Is there a tattoo parlor on Sesame Street?

There must be because Bernie has ditched his trademark striped shirt and sports some ink showing his love for Queen and equal rights for everyone.

Disney beauties Snow White and Cinderella pose for a selfie-taking a break from a sip of Old Style and a drag on a cigarette.

The characters Sun Prairie silk-screen artist Donald Topp loved as a kid, have all grown up and are living in the 21st Century.

“I play off the nostalgia of a recognizable image or toy, but make it in an avatar of a much deeper, cynical message of society,” said Topp, wearing a Bartman black T-shirt.

Just in from mowing the grass at his home in the suburbs where he lives with his wife and kids, Topp won’t reveal his real name—but his art is featured in galleries all around the world.

Topp sits down in the basement of his house, where he spends a couple of hours each day finishing off his silk-screen printing pieces that are created in a Madison studio.

Looking through cardboard boxes of old magazines and newspapers, Topp grabs one that had a good headline—makes it into a background for Oscar the Grouch, Princess Jasmine, Ariel, and other cartoons/animated characters—and brings out messages of women’s rights, environmental pollution, equality and more.

Always a fan of pop art, Topp wanted to dig a little deeper with his pieces—rooting out political and social messages of the day to spark the intellect and emotions in people.

“Most people look at art, but they don’t invest in art,” Topp said. “So I started putting images and texts behind the main images to see if anyone caught them. By doing that it changes the context of the overall piece.”
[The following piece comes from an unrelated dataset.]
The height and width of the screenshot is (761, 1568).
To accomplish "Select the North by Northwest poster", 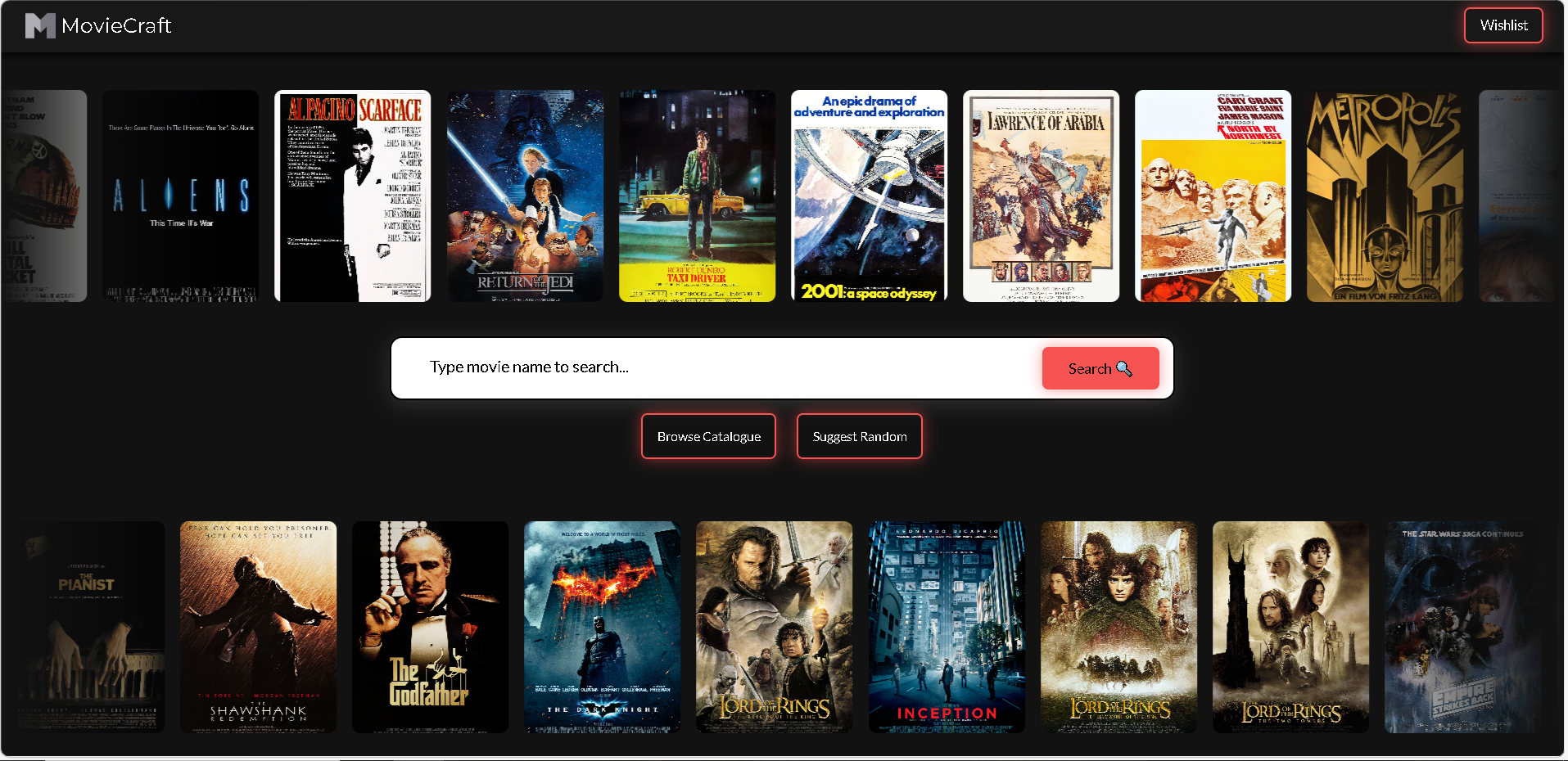I will coord(1213,196).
Admitting that he doesn’t like it when someone tells him what to do, or how to think or behave, Topp has some strong reactions to social norms, advertising, political rhetoric, and fractured fairy tales.
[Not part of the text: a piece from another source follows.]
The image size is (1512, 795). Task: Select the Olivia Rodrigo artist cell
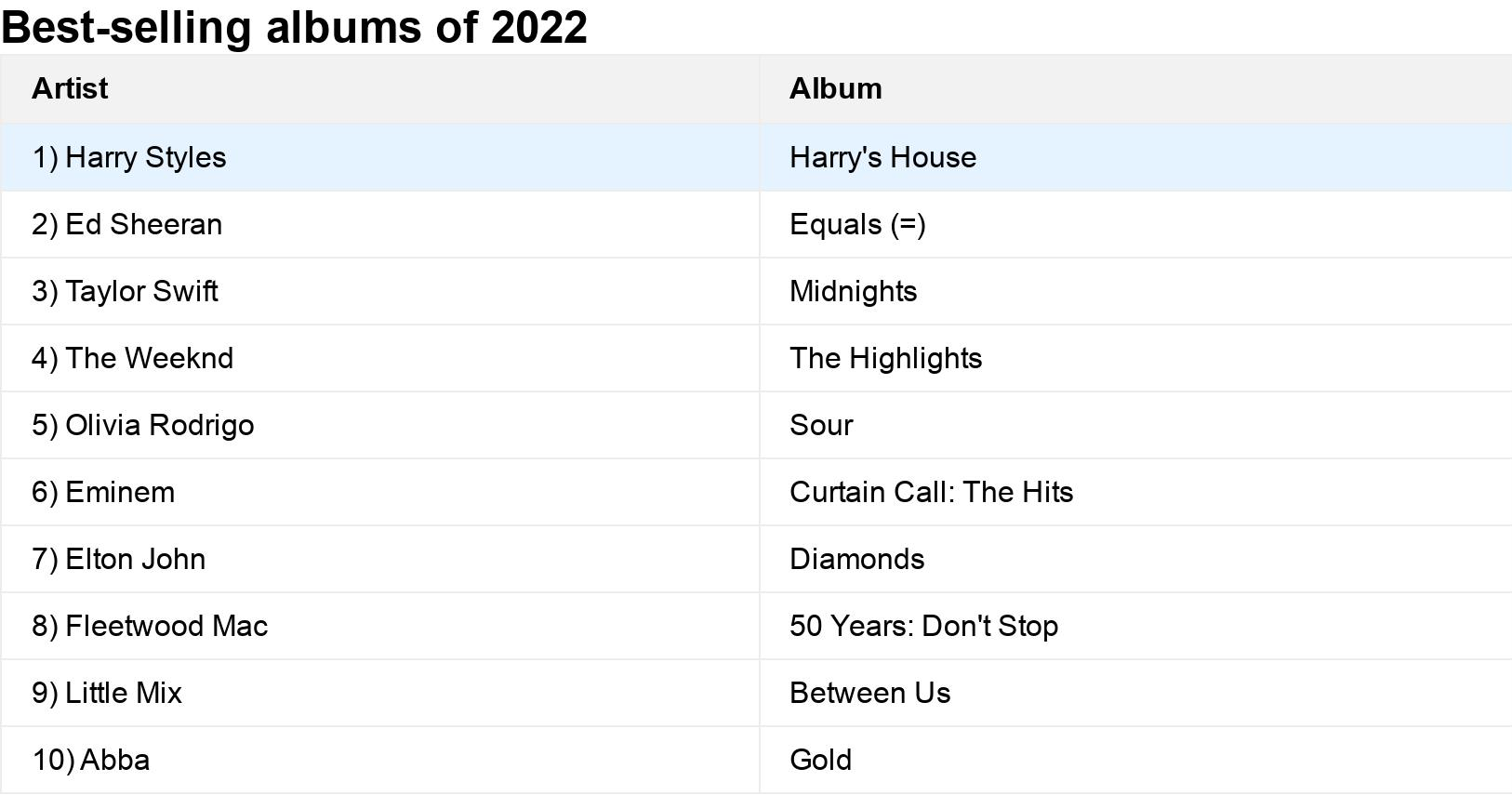(143, 425)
The older Disney films are ones that continue to bother him—Cinderella and Snow White portrayed as damsels in distress.

“They had to be rescued by a man, and the only way they could find happiness is when Prince Charming comes along and saves them,” he says. “There is no acceptance of being happy with themselves.”

Advertising does the same thing, he said, pigeonholing what is expected of men and women in society.
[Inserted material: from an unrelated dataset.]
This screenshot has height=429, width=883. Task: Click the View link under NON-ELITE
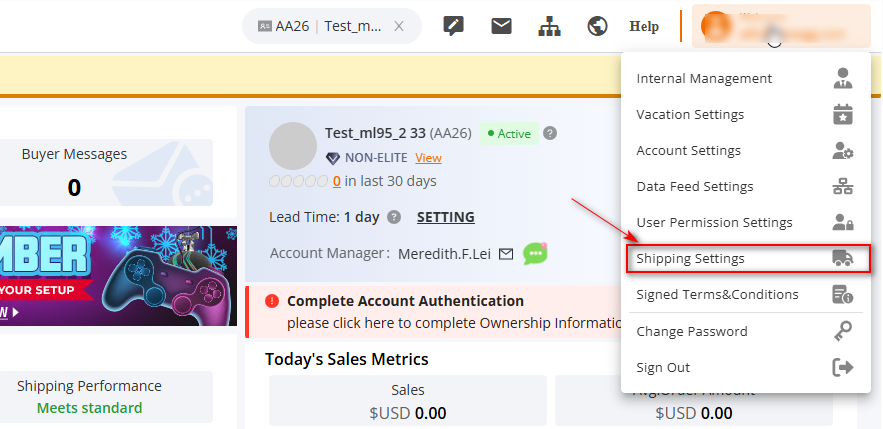[428, 158]
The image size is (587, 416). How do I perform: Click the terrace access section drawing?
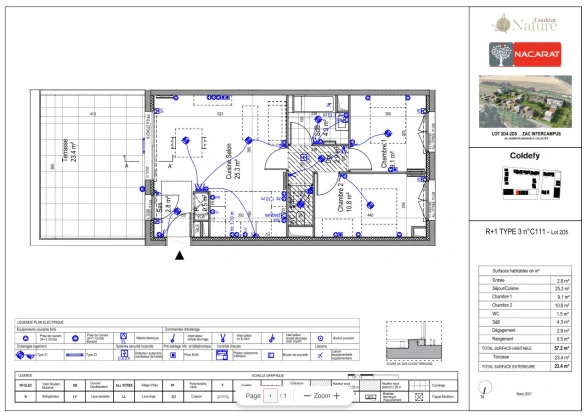pos(414,340)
While Topp was out in San Diego, he noticed two girls posing for a selfie—that inspired one of his pieces— tattooed Cinderella and Snow White, preening and smiling up toward their smartphone.

“It shows self-importance, that you always have to document everything so it creates an illusion on social media that you have a spectacular life,” Topp says, noting some things that rattle his cage.

Besides the tattoo girls, Topp has the Iconic series—featuring Tom Petty, Jim Morrison, Johnny Cash, and others—people he’s admired and considered heroes, ever since he was a kid.

Topp, now 43, grew up in Marshall on a dairy farm—into art and athletics. He graduated from Carroll College with an art degree and then earned a masters in visual arts at Cardinal Stritch University in Milwaukee. He taught K-8 art for more than six years before budget-cutting layoffs forced him to try something else. Today, he works at a Sun Prairie company.

Silk-screening became his main mode of art—after learning it in school and working at a screen print T-shirt shop.

Silk screening is a dying art, Topp said, with digital taking over. And that makes him stand out at the art shows in Wisconsin, Illinois and Minnesota, where he sells his works.

He doesn’t get too worried if the art fair crowd is a little slow in the mornings.

“Most of my people don’t show up until noon and the more tattoos, I see the better I feel,” Topp said of his prospective customers.

Next month, Topp will be featured at the Art Fair Off the Square on Saturday, July 13 and Sunday, July 14 on the 200 block of Martin Luther King, Jr. Boulevard in Madison, Wisconsin.

Topp is also featured in galleries across the world, and those closer to home--David Leonardis Galleries in Chicago, that sells more than two Topp pieces each week.

Already Topp is planning a series with Charlie Brown and Marge Simpson—maybe highlighting bullying and the fifties’ straight-jacket typecasting of the housewife.

Whatever he ends up with, Topp says art is his outlet, and he’s not too concerned if it doesn’t sell.

“If people don’t like it, they can move on,” Topp said. “There are always going to be those people who think that we need to be in the same box.”